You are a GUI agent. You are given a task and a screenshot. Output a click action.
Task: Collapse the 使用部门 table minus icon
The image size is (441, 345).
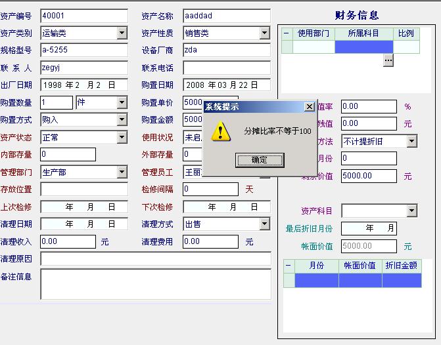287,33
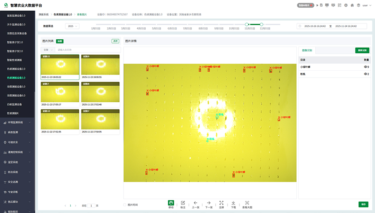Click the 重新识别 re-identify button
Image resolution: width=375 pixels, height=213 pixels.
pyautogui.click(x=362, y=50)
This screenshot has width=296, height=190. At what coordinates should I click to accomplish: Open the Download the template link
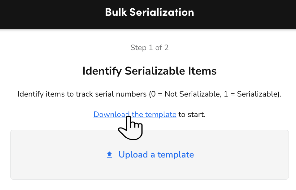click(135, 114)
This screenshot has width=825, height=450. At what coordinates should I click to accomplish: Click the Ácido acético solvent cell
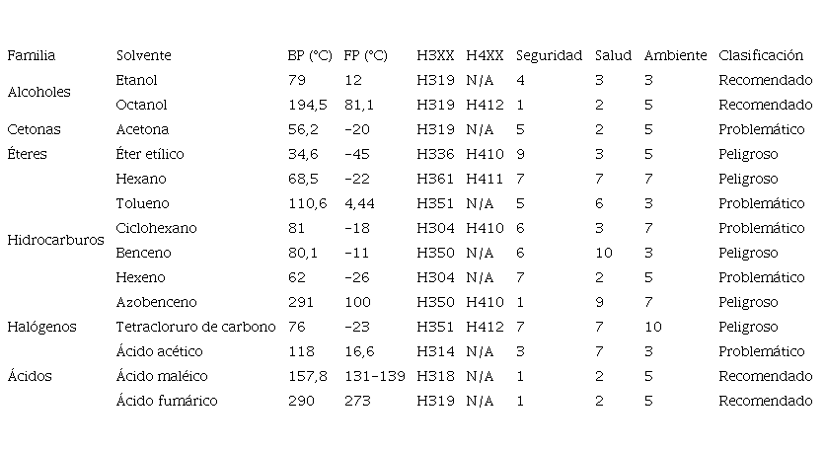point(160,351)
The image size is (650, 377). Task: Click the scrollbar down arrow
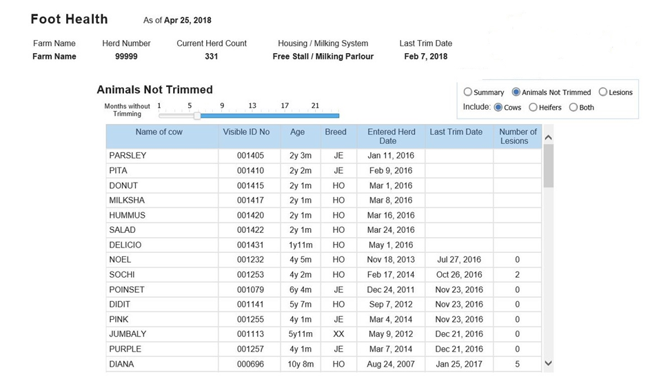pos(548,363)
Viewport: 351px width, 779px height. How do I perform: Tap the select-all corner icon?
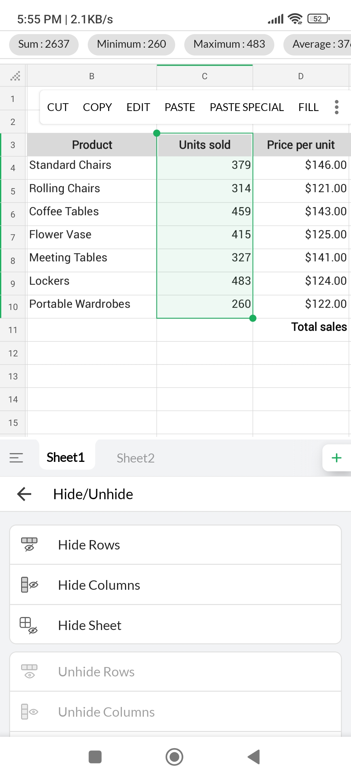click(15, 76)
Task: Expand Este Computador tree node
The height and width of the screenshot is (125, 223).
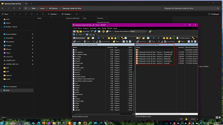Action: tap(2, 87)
--------------------------------------------------
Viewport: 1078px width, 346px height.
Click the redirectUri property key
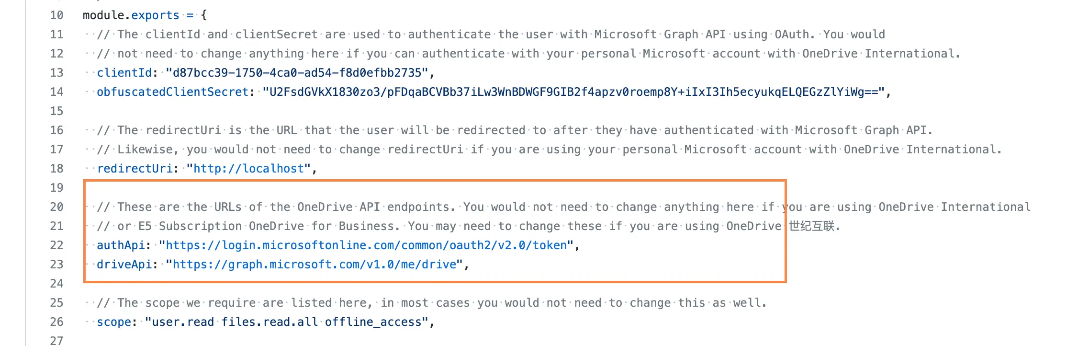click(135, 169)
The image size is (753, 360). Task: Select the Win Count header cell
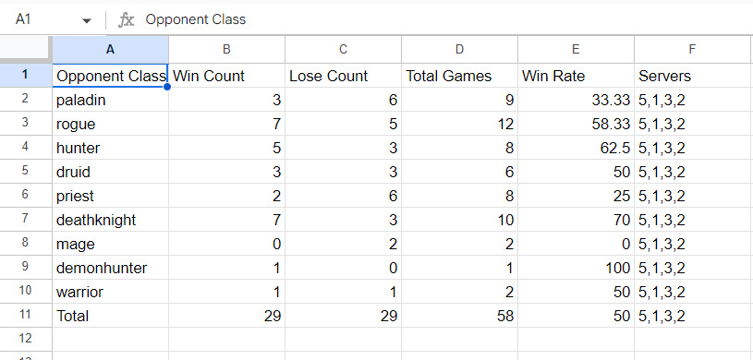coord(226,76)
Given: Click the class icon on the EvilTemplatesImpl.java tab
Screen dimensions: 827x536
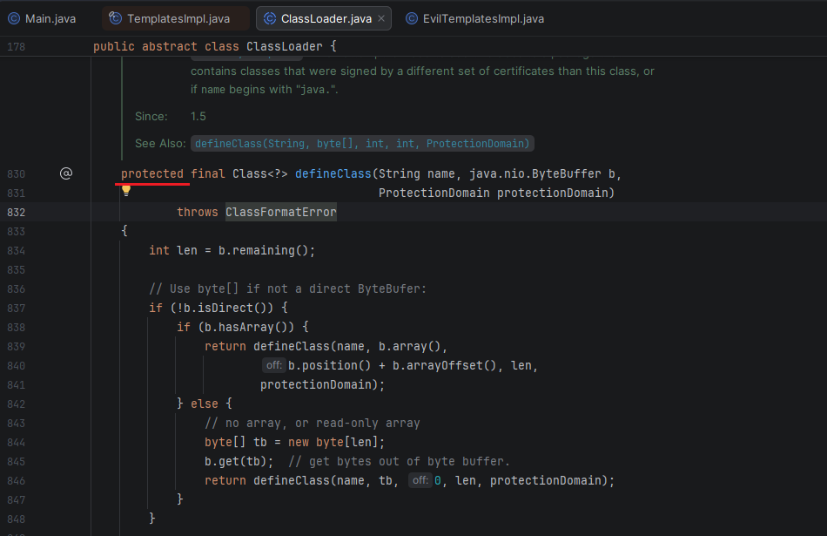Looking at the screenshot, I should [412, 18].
--------------------------------------------------
#### Task objective:
Reproduce, exactly as they stand in the data above, the lines from the one that holds "You are a GUI" to the one that holds "Task: Collapse the 使用部门 table minus icon", inclusive.

#### Output for this task:
You are a GUI agent. You are given a task and a screenshot. Output a click action.
Task: Collapse the 使用部门 table minus icon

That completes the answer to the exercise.